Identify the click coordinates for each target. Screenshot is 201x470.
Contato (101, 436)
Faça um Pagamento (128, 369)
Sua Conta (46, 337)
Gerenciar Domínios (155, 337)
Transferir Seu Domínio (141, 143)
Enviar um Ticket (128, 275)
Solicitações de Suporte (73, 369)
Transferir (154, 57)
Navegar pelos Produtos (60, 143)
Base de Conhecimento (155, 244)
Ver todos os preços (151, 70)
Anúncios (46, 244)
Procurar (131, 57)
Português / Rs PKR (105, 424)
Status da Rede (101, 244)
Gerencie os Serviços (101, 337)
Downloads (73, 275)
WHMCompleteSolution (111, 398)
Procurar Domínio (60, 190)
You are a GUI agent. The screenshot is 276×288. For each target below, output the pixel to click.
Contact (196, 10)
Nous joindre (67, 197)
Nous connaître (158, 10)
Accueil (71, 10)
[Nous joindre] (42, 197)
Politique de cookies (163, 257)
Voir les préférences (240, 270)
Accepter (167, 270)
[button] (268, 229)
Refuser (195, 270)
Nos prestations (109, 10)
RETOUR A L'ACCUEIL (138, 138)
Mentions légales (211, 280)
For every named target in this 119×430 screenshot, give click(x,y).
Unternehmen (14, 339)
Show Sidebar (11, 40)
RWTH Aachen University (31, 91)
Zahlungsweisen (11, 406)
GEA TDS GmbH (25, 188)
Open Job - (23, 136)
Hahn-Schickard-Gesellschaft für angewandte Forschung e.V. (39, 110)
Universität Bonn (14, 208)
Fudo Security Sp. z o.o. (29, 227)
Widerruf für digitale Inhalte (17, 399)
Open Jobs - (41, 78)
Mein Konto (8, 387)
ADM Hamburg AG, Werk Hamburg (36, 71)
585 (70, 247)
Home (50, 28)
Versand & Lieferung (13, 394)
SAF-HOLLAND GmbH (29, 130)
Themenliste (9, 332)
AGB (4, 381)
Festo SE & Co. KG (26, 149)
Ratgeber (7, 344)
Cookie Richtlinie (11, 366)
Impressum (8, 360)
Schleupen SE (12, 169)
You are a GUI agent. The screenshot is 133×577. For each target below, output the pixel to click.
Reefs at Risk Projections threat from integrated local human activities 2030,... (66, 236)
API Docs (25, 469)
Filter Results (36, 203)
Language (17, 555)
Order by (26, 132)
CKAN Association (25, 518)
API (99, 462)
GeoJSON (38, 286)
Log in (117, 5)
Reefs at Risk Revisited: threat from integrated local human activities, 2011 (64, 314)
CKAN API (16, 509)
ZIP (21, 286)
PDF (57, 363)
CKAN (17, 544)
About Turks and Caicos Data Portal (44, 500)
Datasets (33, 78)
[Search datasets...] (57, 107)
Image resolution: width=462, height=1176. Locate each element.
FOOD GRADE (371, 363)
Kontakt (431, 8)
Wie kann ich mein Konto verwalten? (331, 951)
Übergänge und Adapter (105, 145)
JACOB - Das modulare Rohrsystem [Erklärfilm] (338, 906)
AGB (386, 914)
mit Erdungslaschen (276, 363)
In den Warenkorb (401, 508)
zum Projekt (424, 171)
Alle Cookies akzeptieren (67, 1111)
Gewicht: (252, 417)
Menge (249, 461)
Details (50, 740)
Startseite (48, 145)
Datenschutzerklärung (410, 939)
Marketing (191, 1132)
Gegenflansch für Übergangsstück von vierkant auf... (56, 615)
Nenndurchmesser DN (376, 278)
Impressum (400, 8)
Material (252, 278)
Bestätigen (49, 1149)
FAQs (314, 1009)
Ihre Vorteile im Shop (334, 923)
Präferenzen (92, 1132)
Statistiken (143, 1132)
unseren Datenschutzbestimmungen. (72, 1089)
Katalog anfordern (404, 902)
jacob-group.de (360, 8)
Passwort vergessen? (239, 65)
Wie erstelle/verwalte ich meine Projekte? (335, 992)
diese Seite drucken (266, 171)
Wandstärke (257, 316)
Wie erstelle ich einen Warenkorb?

————————

Exercise — Set out all of the data above as a Markdown table with the columns "Row" and "Entry." Give each line its own numbered row and leave out blank lines.

Solution to this exercise —
| Row | Entry |
|---|---|
| 1 | Identify the click coordinates for each target. Screenshot is 201x470. |
| 2 | Contato (101, 436) |
| 3 | Faça um Pagamento (128, 369) |
| 4 | Sua Conta (46, 337) |
| 5 | Gerenciar Domínios (155, 337) |
| 6 | Transferir Seu Domínio (141, 143) |
| 7 | Enviar um Ticket (128, 275) |
| 8 | Solicitações de Suporte (73, 369) |
| 9 | Transferir (154, 57) |
| 10 | Navegar pelos Produtos (60, 143) |
| 11 | Base de Conhecimento (155, 244) |
| 12 | Ver todos os preços (151, 70) |
| 13 | Anúncios (46, 244) |
| 14 | Procurar (131, 57) |
| 15 | Português / Rs PKR (105, 424) |
| 16 | Status da Rede (101, 244) |
| 17 | Gerencie os Serviços (101, 337) |
| 18 | Downloads (73, 275) |
| 19 | WHMCompleteSolution (111, 398) |
| 20 | Procurar Domínio (60, 190) |
| 21 | You are a GUI agent. The screenshot is 276×288. For each target below, output the pixel to click. |
| 22 | Contact (196, 10) |
| 23 | Nous joindre (67, 197) |
| 24 | Nous connaître (158, 10) |
| 25 | Accueil (71, 10) |
| 26 | [Nous joindre] (42, 197) |
| 27 | Politique de cookies (163, 257) |
| 28 | Voir les préférences (240, 270) |
| 29 | Accepter (167, 270) |
| 30 | [button] (268, 229) |
| 31 | Refuser (195, 270) |
| 32 | Nos prestations (109, 10) |
| 33 | RETOUR A L'ACCUEIL (138, 138) |
| 34 | Mentions légales (211, 280) |
| 35 | For every named target in this 119×430 screenshot, give click(x,y). |
| 36 | Unternehmen (14, 339) |
| 37 | Show Sidebar (11, 40) |
| 38 | RWTH Aachen University (31, 91) |
| 39 | Zahlungsweisen (11, 406) |
| 40 | GEA TDS GmbH (25, 188) |
| 41 | Open Job - (23, 136) |
| 42 | Hahn-Schickard-Gesellschaft für angewandte Forschung e.V. (39, 110) |
| 43 | Universität Bonn (14, 208) |
| 44 | Fudo Security Sp. z o.o. (29, 227) |
| 45 | Widerruf für digitale Inhalte (17, 399) |
| 46 | Open Jobs - (41, 78) |
| 47 | Mein Konto (8, 387) |
| 48 | ADM Hamburg AG, Werk Hamburg (36, 71) |
| 49 | 585 (70, 247) |
| 50 | Home (50, 28) |
| 51 | Versand & Lieferung (13, 394) |
| 52 | SAF-HOLLAND GmbH (29, 130) |
| 53 | Themenliste (9, 332) |
| 54 | AGB (4, 381) |
| 55 | Festo SE & Co. KG (26, 149) |
| 56 | Ratgeber (7, 344) |
| 57 | Cookie Richtlinie (11, 366) |
| 58 | Impressum (8, 360) |
| 59 | Schleupen SE (12, 169) |
| 60 | You are a GUI agent. The screenshot is 133×577. For each target below, output the pixel to click. |
| 61 | Reefs at Risk Projections threat from integrated local human activities 2030,... (66, 236) |
| 62 | API Docs (25, 469) |
| 63 | Filter Results (36, 203) |
| 64 | Language (17, 555) |
| 65 | Order by (26, 132) |
| 66 | CKAN Association (25, 518) |
| 67 | API (99, 462) |
| 68 | GeoJSON (38, 286) |
| 69 | Log in (117, 5) |
| 70 | Reefs at Risk Revisited: threat from integrated local human activities, 2011 (64, 314) |
| 71 | CKAN API (16, 509) |
| 72 | ZIP (21, 286) |
| 73 | PDF (57, 363) |
| 74 | CKAN (17, 544) |
| 75 | About Turks and Caicos Data Portal (44, 500) |
| 76 | Datasets (33, 78) |
| 77 | [Search datasets...] (57, 107) |
| 78 | Image resolution: width=462, height=1176. Locate each element. |
| 79 | FOOD GRADE (371, 363) |
| 80 | Kontakt (431, 8) |
| 81 | Wie kann ich mein Konto verwalten? (331, 951) |
| 82 | Übergänge und Adapter (105, 145) |
| 83 | JACOB - Das modulare Rohrsystem [Erklärfilm] (338, 906) |
| 84 | AGB (386, 914) |
| 85 | mit Erdungslaschen (276, 363) |
| 86 | In den Warenkorb (401, 508) |
| 87 | zum Projekt (424, 171) |
| 88 | Alle Cookies akzeptieren (67, 1111) |
| 89 | Gewicht: (252, 417) |
| 90 | Menge (249, 461) |
| 91 | Details (50, 740) |
| 92 | Startseite (48, 145) |
| 93 | Datenschutzerklärung (410, 939) |
| 94 | Marketing (191, 1132) |
| 95 | Gegenflansch für Übergangsstück von vierkant auf... (56, 615) |
| 96 | Nenndurchmesser DN (376, 278) |
| 97 | Impressum (400, 8) |
| 98 | Material (252, 278) |
| 99 | Bestätigen (49, 1149) |
| 100 | FAQs (314, 1009) |
| 101 | Ihre Vorteile im Shop (334, 923) |
| 102 | Präferenzen (92, 1132) |
| 103 | Statistiken (143, 1132) |
| 104 | unseren Datenschutzbestimmungen. (72, 1089) |
| 105 | Katalog anfordern (404, 902) |
| 106 | jacob-group.de (360, 8) |
| 107 | Passwort vergessen? (239, 65) |
| 108 | Wie erstelle/verwalte ich meine Projekte? (335, 992) |
| 109 | diese Seite drucken (266, 171) |
| 110 | Wandstärke (257, 316) |
| 111 | Wie erstelle ich einen Warenkorb? |